Parabolik aynalı radyo teleskopları kullanmanın temel sorunu, döndürüldüğünde aynanın yerçekimi etkisi altında deforme olmasıdır. Bu nedenle çapta yaklaşık 150 m’nin üzerinde bir artış olması durumunda ölçüm sapmaları artar. Bununla birlikte, uzun yıllardır başarıyla çalışan çok büyük radyo teleskopları vardır.

Bazen, daha başarılı gözlemler için, birbirinden belirli bir mesafeye kurulmuş birkaç radyo teleskobu kullanılır. Böyle bir sisteme radyo interferometresi denir (yukarıya bakın). Çalışma prensibi, bir aynanın yüzeyinde veya aynı ışının geçtiği başka bir noktada ayrı ışınlar tarafından üretilen elektromanyetik alanın salınımlarını ölçmek ve kaydetmekten ibarettir. Daha sonra faz kayması dikkate alınarak kayıtlar eklenir.

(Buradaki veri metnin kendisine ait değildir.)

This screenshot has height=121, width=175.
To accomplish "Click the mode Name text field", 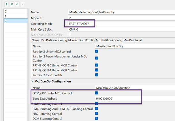I will (121, 12).
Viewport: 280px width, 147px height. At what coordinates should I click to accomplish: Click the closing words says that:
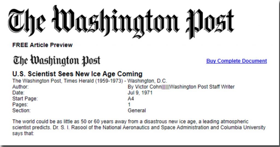pos(23,133)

Anten dizisi sürekli değil, yeterince büyük bir mesafeyle ayrılmışsa, büyük çaplı bir ayna elde edilecektir. Böyle bir sistem “diyafram sentezi” ilkesiyle çalışır. Bu durumda çözünürlük antenlerin çaplarına göre değil, aralarındaki mesafeye göre belirlenir. Böylece, bu sistem, büyük antenler inşa etmeyi değil, belirli aralıklarla yerleştirilmiş en az üç antenle yapılmasını mümkün kılar. 

Tasarım gereği, radyo teleskopları çoğunlukla açık uçludur. Bazı durumlarda, aynayı hava olaylarından (sıcaklık değişiklikleri ve rüzgar yükleri) korumak için teleskop kubbenin içine yerleştirilir: katı (Highstack Gözlemevi, 37-m radyo teleskobu) veya sürgülü pencereli (11-m). Kitt Peak, ABD’deki radyo teleskop).

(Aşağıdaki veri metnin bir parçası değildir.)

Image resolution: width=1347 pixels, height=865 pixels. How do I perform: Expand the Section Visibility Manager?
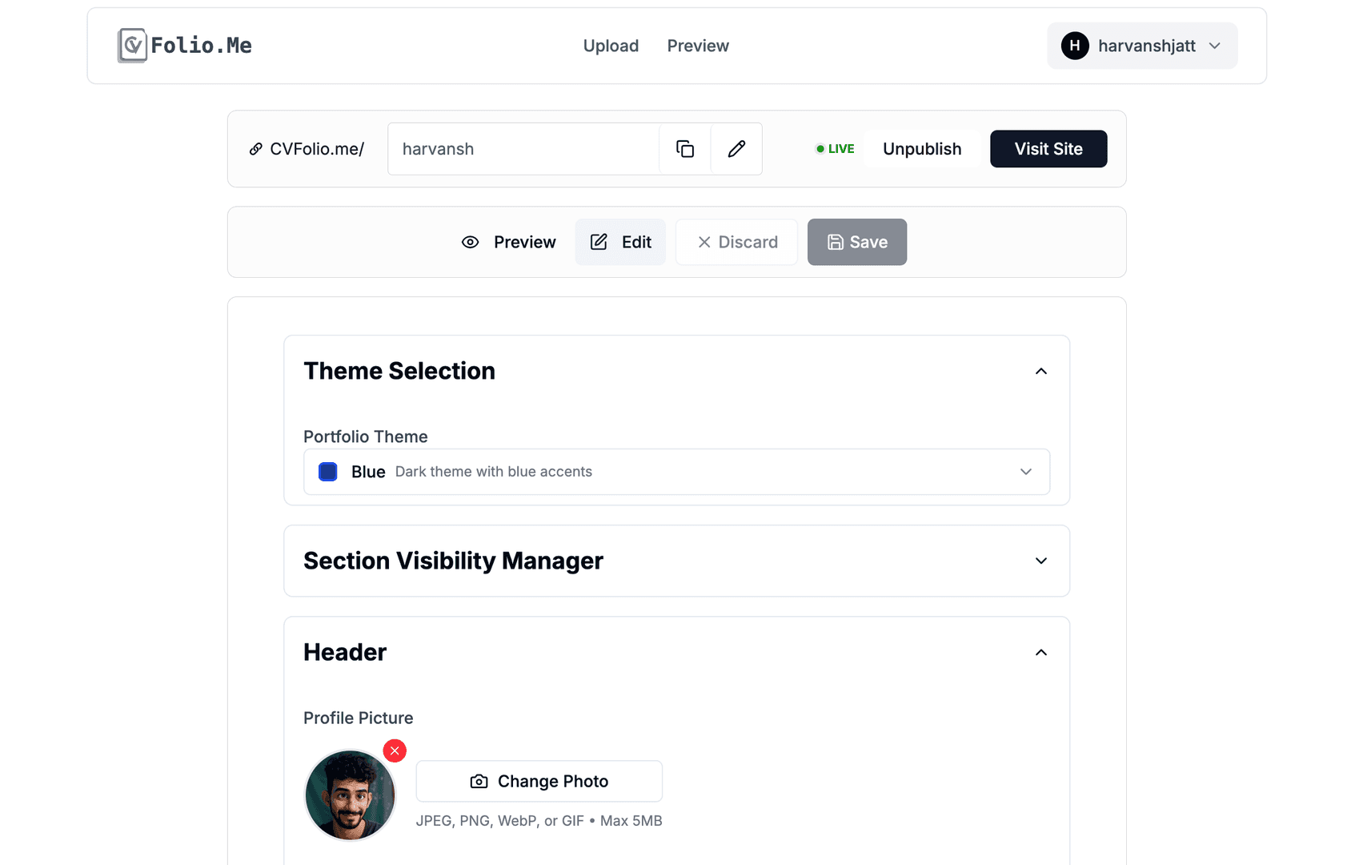[x=1040, y=561]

Şu anda, radyo teleskoplarını kullanma beklentileri, farklı ülkelerde ve hatta farklı kıtalarda bulunan antenler arasında iletişim kurmayı mümkün kılmasıdır. Bu tür sistemlere çok uzun temel radyo interferometreleri (VLBI) denir. 2004 yılında Huygens’in Satürn’ün uydusu Titan’a inişini gözlemlemek için 18 teleskoptan oluşan bir ağ kullanıldı. 64 antenden oluşan ALMA sistemi tasarlanıyor. 


Teknoloji meraklısı, editör ve fentekno'da kurucu.